Le DTA s’applique également aux immeubles détenus par un propriétaire unique, dès lors que le bâtiment entre dans le périmètre réglementaire. Le pilotage relève alors de la gouvernance interne. Le dossier sert à sécuriser la maintenance, encadrer les entreprises et préparer les travaux.
Le DTA et le repérage avant travaux répondent à deux objectifs différents. Le DTA vise la connaissance et le suivi dans la durée, tandis que le repérage avant travaux est limité au programme de travaux prévu et peut nécessiter des investigations adaptées au chantier.
Le périmètre dépend de l’organisation du site et des responsabilités de propriété et d’exploitation. En pratique, il couvre les circulations, les locaux de service, les réserves, les locaux techniques, les gaines, les toitures et, selon le cas, des zones exploitées. Les accès se planifient avec l’exploitation pour limiter l’impact sur l’activité.
Ces listes regroupent des familles de matériaux et produits concernés par le repérage DTA. La liste A inclut notamment flocages, calorifugeages et faux plafonds. La liste B vise d’autres matériaux et produits présents dans les immeubles, selon leur configuration et leur mode constructif.
Le DTA s’inscrit dans un suivi. Il n’existe pas une durée unique. Le dossier se met à jour après des évaluations, des mesures, des travaux, ou lorsqu’un événement modifie les informations disponibles sur le site.
Les zones non accessibles doivent apparaître clairement dans le rapport, avec la raison de la réserve. Pour un syndic ou un bailleur, il est préférable d’organiser une visite complémentaire sur ces zones. Une réserve non levée complique la maintenance, la préparation des travaux et la gestion des risques.
La mission se confie à un opérateur compétent, intervenant selon la norme NF X 46-020. Lorsque des prélèvements sont nécessaires, les analyses sont réalisées par un laboratoire accrédité.

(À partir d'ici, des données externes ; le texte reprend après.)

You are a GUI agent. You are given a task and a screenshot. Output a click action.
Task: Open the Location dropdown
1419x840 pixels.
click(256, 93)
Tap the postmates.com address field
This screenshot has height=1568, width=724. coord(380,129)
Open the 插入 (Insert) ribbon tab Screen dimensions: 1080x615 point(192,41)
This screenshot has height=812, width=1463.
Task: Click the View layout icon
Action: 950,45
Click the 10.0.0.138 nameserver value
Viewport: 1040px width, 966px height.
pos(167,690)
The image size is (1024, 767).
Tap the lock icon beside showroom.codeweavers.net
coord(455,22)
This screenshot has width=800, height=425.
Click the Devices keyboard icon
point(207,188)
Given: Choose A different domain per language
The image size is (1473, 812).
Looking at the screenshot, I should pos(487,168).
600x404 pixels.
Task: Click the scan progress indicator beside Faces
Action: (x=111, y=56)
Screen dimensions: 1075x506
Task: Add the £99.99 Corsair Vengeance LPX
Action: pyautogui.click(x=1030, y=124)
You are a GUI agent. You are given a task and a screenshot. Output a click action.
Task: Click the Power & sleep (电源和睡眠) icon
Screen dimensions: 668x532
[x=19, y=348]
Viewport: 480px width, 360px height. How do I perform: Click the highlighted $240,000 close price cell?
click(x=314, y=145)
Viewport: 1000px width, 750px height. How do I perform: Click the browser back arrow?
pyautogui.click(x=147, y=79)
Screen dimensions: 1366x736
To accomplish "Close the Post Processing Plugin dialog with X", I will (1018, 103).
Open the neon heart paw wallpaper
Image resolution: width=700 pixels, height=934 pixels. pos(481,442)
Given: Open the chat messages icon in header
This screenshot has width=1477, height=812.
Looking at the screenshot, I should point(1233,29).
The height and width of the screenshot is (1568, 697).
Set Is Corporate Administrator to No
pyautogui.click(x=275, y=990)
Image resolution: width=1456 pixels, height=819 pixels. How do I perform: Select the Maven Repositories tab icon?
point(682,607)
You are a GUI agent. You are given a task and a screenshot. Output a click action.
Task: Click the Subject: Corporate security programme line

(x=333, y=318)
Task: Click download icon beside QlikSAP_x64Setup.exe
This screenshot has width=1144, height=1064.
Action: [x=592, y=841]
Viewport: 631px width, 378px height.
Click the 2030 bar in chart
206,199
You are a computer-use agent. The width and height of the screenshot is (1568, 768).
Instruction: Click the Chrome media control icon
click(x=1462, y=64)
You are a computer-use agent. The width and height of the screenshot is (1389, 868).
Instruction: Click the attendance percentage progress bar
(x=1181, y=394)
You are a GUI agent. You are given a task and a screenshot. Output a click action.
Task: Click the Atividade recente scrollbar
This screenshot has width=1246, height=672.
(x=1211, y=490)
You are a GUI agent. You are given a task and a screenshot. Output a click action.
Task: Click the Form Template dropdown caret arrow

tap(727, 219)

Une organisation documentaire simple évite les pertes d’information : emplacement unique du DTA, responsable identifié, transmission systématique aux entreprises avant intervention, conservation des preuves de communication, et intégration des comptes rendus de travaux, évaluations périodiques et résultats d’analyses.
En transaction, la fiche récapitulative et les informations amiante sont mobilisées dans le dossier transmis au notaire selon le contexte. Le point clé reste la tenue à jour : un dossier incomplet déclenche des demandes complémentaires et retarde la constitution du dossier de vente.